- **Stated task**
Copy verbatim the rows between the line holding "How do I perform: Rotate" and the line holding "click(203, 472)", both included, and leave out the pictures.

- **Material**
▼

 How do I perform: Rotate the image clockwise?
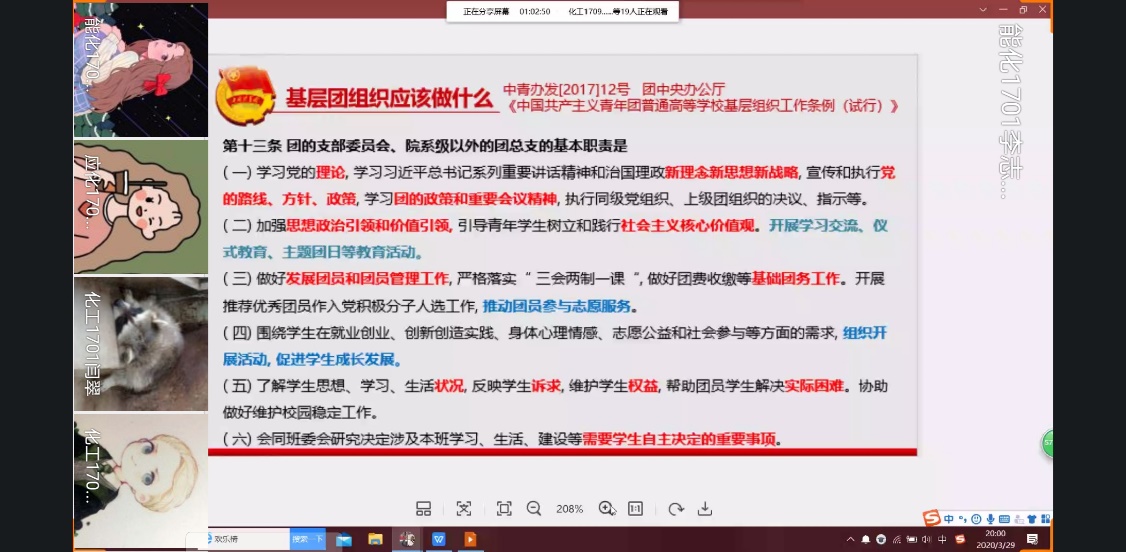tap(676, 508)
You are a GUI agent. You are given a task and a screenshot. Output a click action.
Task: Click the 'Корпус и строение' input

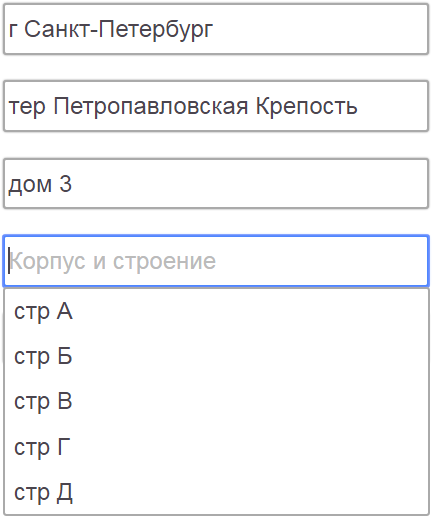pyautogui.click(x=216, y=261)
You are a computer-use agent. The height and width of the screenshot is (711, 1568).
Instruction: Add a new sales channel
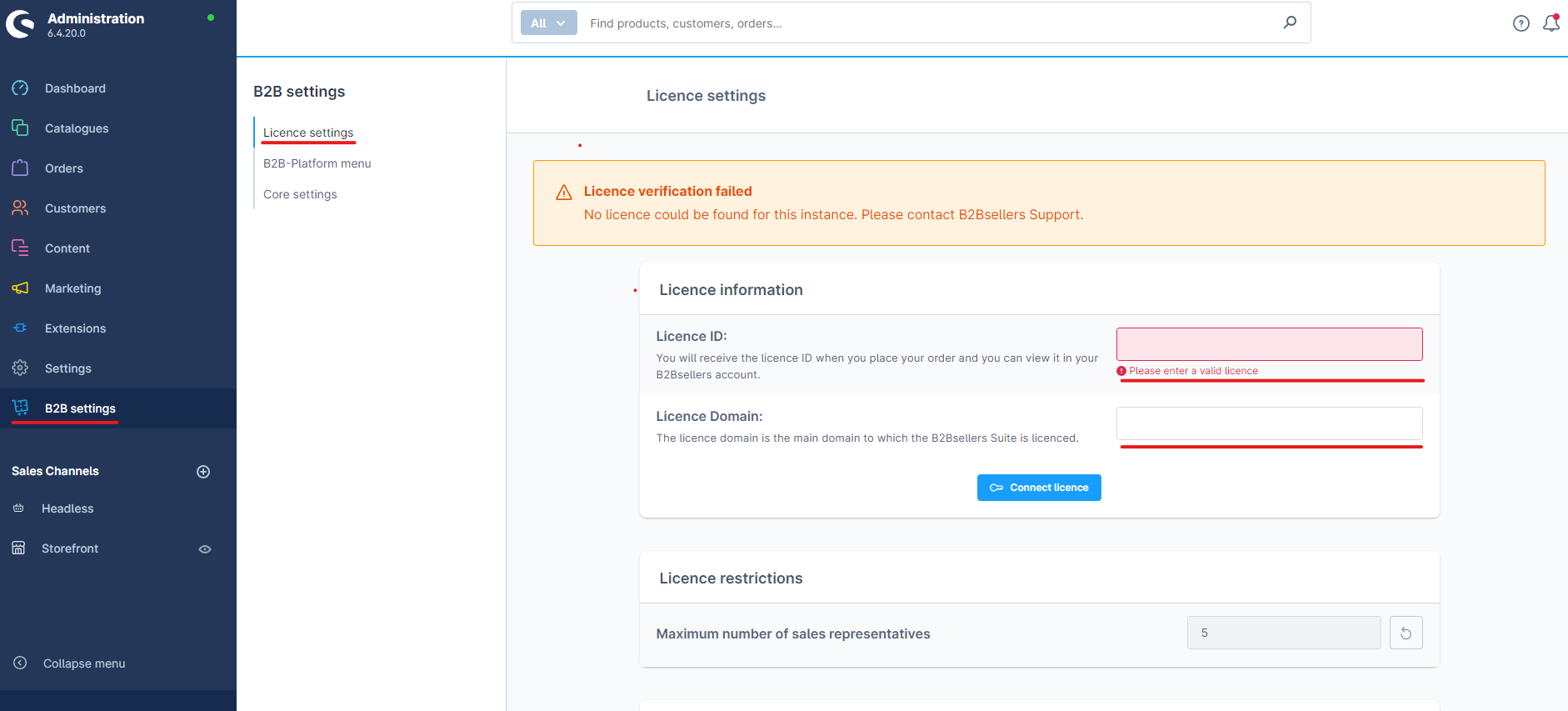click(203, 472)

▲
▼

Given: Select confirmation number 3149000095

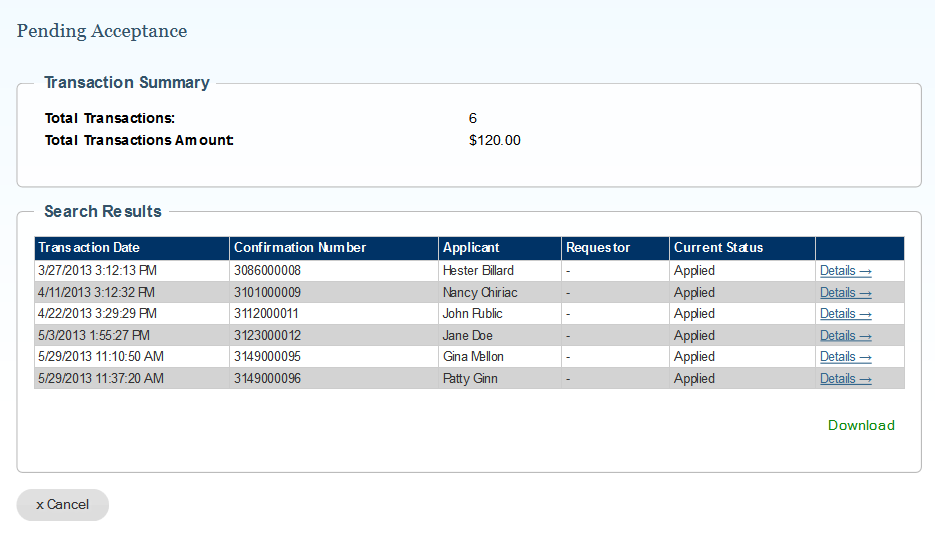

▲
▼

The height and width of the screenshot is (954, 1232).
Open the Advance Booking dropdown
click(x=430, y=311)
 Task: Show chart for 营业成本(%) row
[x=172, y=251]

▲

- **Result**
 How do I perform: Rotate the image clockwise?
tap(676, 508)
You are a GUI agent. You are given a task and a screenshot. Output a click action.
Task: Click the 'Корпус и строение' input

pyautogui.click(x=216, y=261)
You are a computer-use agent. The height and width of the screenshot is (711, 1568).
Instruction: Add a new sales channel
click(203, 472)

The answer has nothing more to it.